Parce que dans cette zone de l’Afrique, au Sénégal, en Côte-d'Ivoire et
dans d'autres pays, de nombreuses entreprises françaises et leur
personnel étaient déjà installés. Il faut protéger ces intérêts. Une
autorité française disait récemment que son souhait était de disposer
d’un point d'appui sur l'Atlantique à Dakar et d’un autre vers l'Océan
Indien à Djibouti. Récemment d’ailleurs, le port d'attache de Djibouti a
permis à la marine française de neutraliser des pirates somaliens.
Dans
cet ordre d’idées, la France a récemment ouvert une base aérienne au
Qatar.
En ce qui concerne le Sénégal, pour évoquer quelques
exemples, quand en 2002 il y a eu une grave crise en Côte-d'Ivoire, le
point d’appui de Dakar a servi. L'année dernière, lors de cette
catastrophe du vol Air France 447, les premiers avions de recherche
français arrivés sur place étaient le Breguet Atlantique de patrouille
maritime et un avion-radar Awacs qui ont décollé de Dakar. Ainsi, au
lieu de parcourir 5000 km depuis la France avant d’arriver, ces moyens
peuvent être pré-positionnés au Sénégal.
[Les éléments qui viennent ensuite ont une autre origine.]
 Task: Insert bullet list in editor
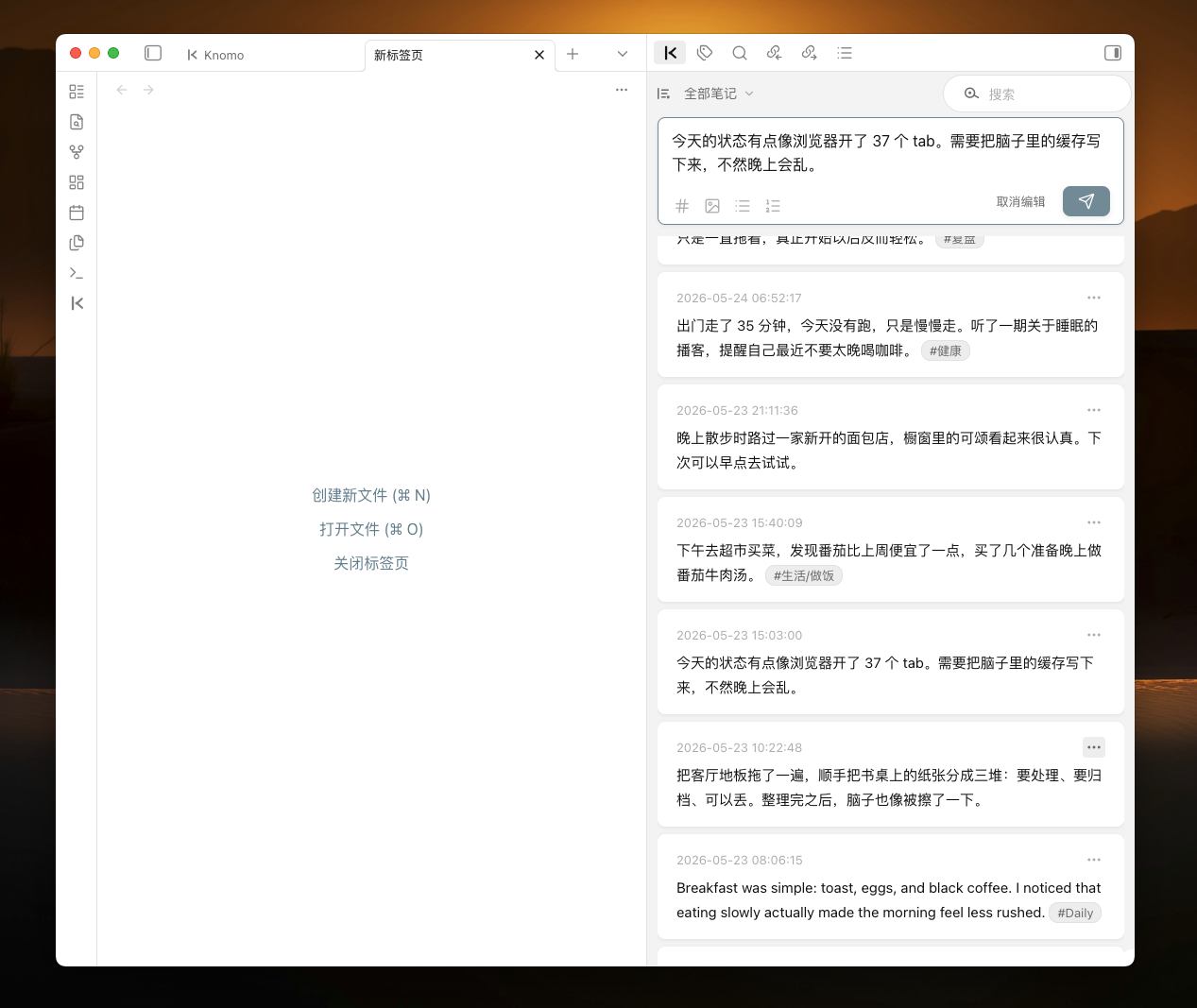pyautogui.click(x=743, y=206)
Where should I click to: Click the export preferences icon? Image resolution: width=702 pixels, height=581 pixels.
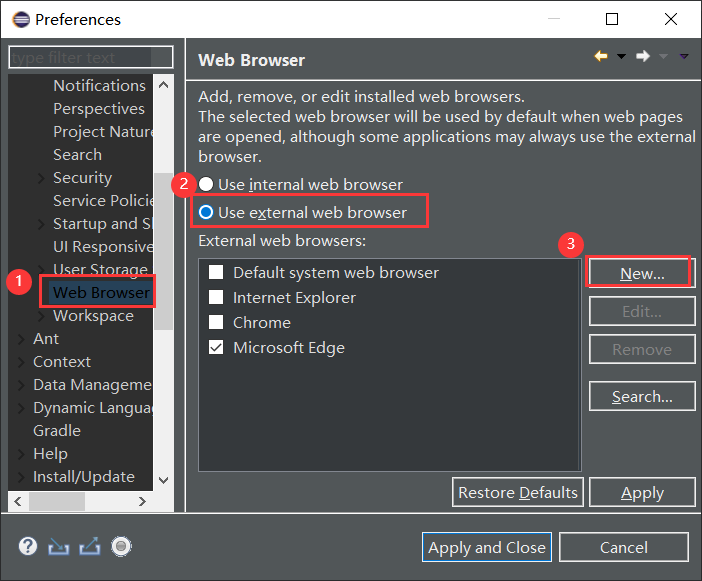click(x=90, y=546)
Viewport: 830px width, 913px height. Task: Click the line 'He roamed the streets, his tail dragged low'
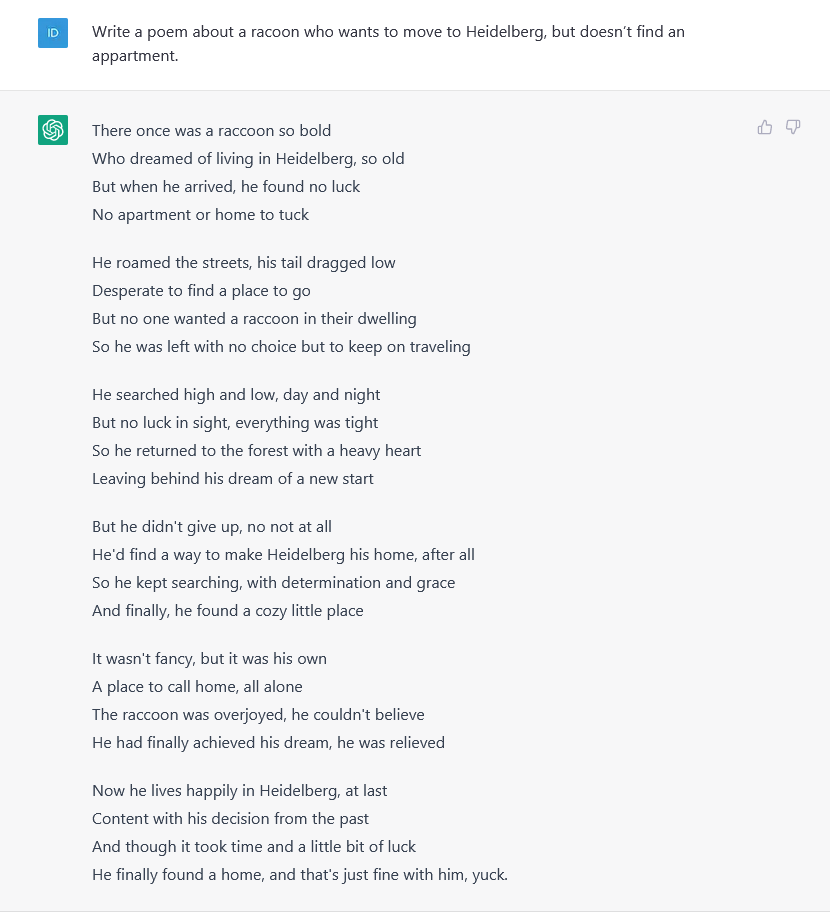point(243,263)
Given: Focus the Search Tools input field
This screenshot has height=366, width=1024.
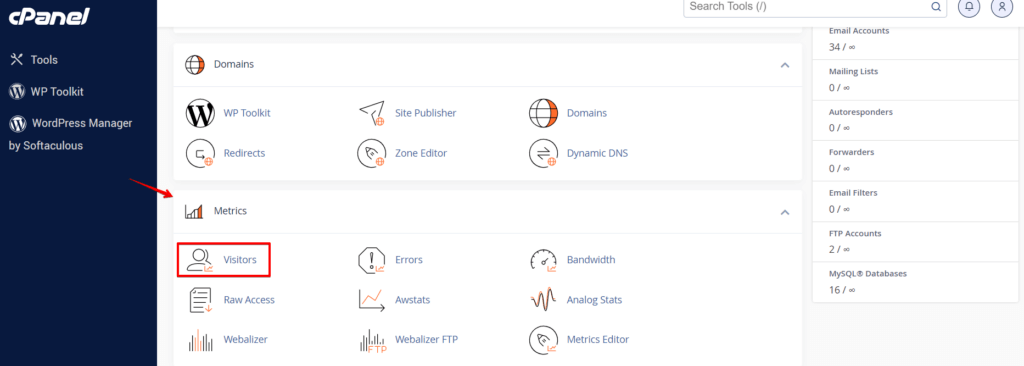Looking at the screenshot, I should coord(815,7).
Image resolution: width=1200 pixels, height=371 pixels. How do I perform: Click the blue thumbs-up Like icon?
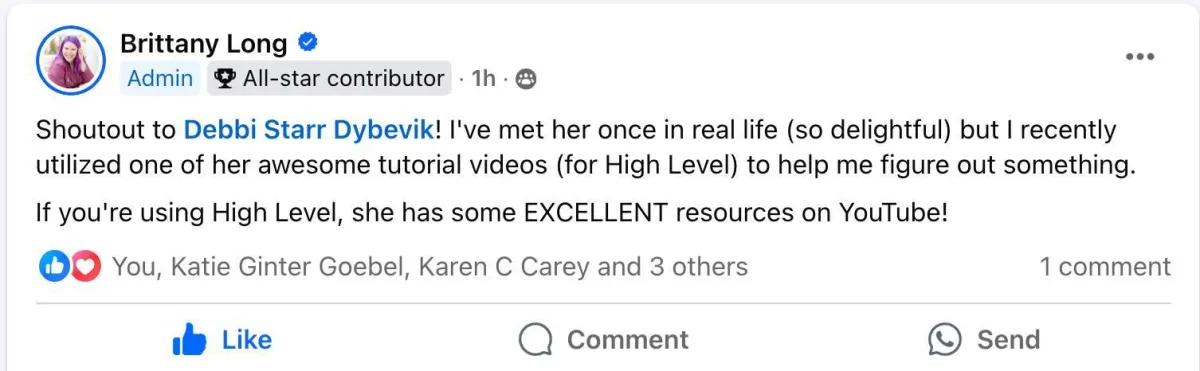[189, 340]
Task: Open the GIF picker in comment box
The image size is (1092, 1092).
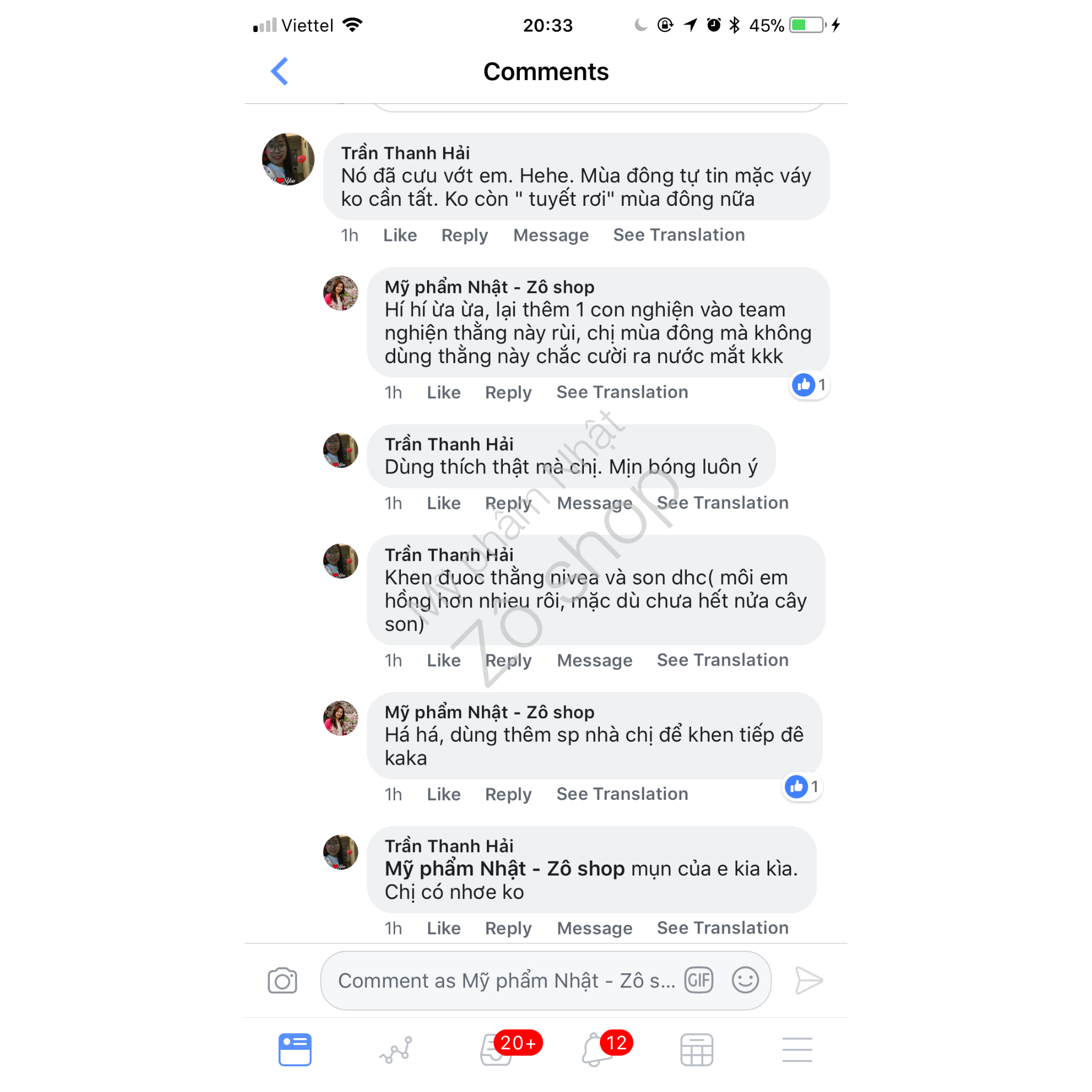Action: coord(699,980)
En décollant de Dakar, et après
quelques heures de vol, ces avions disposent d’une autonomie plus
longue pour rester sur le site et pouvoir découvrir des débris de
l’avion disparu et les deux boîtes noires. C'est un gain de temps
précieux.
La France dispose également d’un bateau de sa marine
dans le golfe de Guinée en complément de son dispositif militaire à
terre.
C’est le moment de souligner un facteur important. La
France et l'Europe de l'Ouest, malgré leurs 27 pays et leurs richesses,
accusent une vulnérabilité reconnue. Elles n'ont pas encore la capacité
de projeter rapidement des forces massives loin de leur continent, à
5000 km. Seuls les Etats-Unis, en tant que superpuissance, ont cette
aéromobilité. Pour combler ce gap, les Européens ont d’ailleurs commandé
l’avion Eads 400 M en cours d’essai actuellement.
Pour mettre
davantage en évidence cet intérêt des grandes puissances à disposer de
bases sur notre continent, il suffit de considérer les difficultés des
Américains, pendant 2 ans, pour trouver où installer l'Africom en
Afrique ; ce serait le Commandement supervisant l'ensemble de leurs
activités liées à la sécurité dans le continent, au lieu de l’assurer à
partir de Stuttgart en Allemagne. Des 53 pays africains, aucun n’a
accepté de le recevoir sauf un, le Liberia, qui a des raisons
particulières de sécurité et des liens historiques avec l’Amérique.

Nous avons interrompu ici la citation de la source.